Wadham's rewards for unwavering political loyalty were in the customary currency of the time; he was made a Deputy Lieutenant of Buckinghamshire, during the time Chandos was Lord Lieutenant of the county, and a captain in the 2nd Bucks Regiment of Yeomanry when Chandos, when Chandos, as 2nd Duke of Buckingham, became its Colonel in 1839.

==Family and Descendants==
In 1866 Wadham Wyndham married Anne Stanley daughter of the Rev Edward Stanley (d.1812) of Dublin (only son and heir of Arthur Stanley, Governor of the Bank of Ireland and Elizabeth Handcock, sister to William Handcock, 1st Viscount Castlemaine). Wadham Wyndham had eight sons, six of whom survived into adulthood, and one daughter.

Of his surviving sons, Florance Wyndham (1836–1897), married Emily Wentworth Francklin, eldest daughter of Rev William Francklin and Penelope Atkins-Bowyer; she was the great-granddaughter of both Michael Francklin, Lieutenant Governor of Nova Scotia and the Hon Behning Wentworth, Colonial Secretary for Nova Scotia (himself a nephew of Benning Wentworth, Royal Governor of New Hampshire). Florance was the inventor of Esprit des Oeufs, or Egg Spirit as he typically referred to it, a commercial bottling of a kind of eggnog which achieved great popularity and a global distribution in the second half of the 19th century.

Penruddocke Wyndham married Mary Peto, eldest daughter of Sir Samuel Morton Peto, 1st Baronet. Arthur Wyndham (1819–1906), married Mary Cornelia Ranclaud, daughter of Dr Mark Alexander Ranclaud, and became a Lieut-Colonel in the fifth regiment of Native Infantry of the Honourable East India Company.

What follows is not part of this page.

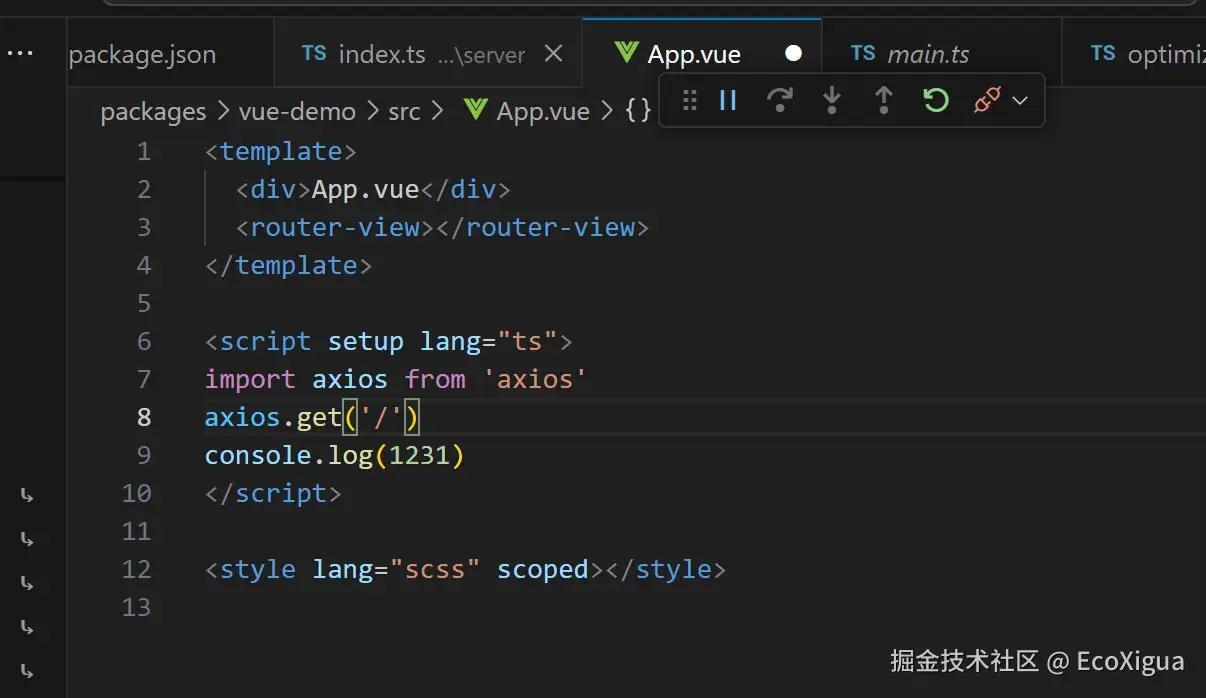Select the vue-demo breadcrumb segment
The height and width of the screenshot is (698, 1206).
[x=297, y=111]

Two of Wadham Wyndham's younger sons, William and Alexander, emigrated to Australia in the 1850s. William died in an accident on Christmas Day 1884. Through Alexander (d.1915), Wadham Wyndham's Australian descendants include prominent educator Sir Harold Wyndham, musician Claire Wyndham, as well as notable surgeons, academics and business people.

The two sons who did not survive in Chandos, to whom the 2nd Duke of Buckingham stood Godfather born in 1828, and Wadham, who drowned in 1839 when a boat he was in was rowed too close to a weir on the River Thames at Marlow.

Wadham Wyndham died from bronchitis with asthma in 1849. His descendants in Great Britain continue in the female line through Florance Wyndham's daughter, Alice Wyndham, including the noted UK marketing and advertising pioneer Malcolm Wyndham Ashworth.